* **Exercise directions**:
Listed below are entries; give the number of lines among them that include "agent", and only that number.

* **The data**:
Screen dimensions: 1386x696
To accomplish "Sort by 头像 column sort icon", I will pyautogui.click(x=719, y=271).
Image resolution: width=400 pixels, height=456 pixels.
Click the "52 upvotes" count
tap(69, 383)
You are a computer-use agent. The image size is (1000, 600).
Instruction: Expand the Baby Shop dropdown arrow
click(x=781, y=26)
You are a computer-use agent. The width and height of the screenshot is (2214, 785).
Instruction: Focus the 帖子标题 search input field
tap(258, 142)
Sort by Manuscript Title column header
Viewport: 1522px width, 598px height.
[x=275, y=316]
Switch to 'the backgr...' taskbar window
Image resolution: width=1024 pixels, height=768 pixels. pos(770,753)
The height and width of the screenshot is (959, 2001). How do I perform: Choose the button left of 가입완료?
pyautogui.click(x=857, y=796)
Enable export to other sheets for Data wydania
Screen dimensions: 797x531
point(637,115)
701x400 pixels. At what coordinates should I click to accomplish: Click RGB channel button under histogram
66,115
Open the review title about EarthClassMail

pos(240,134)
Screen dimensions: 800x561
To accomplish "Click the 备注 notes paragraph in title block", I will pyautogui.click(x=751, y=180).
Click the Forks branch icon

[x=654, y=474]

* **Task solution**:
2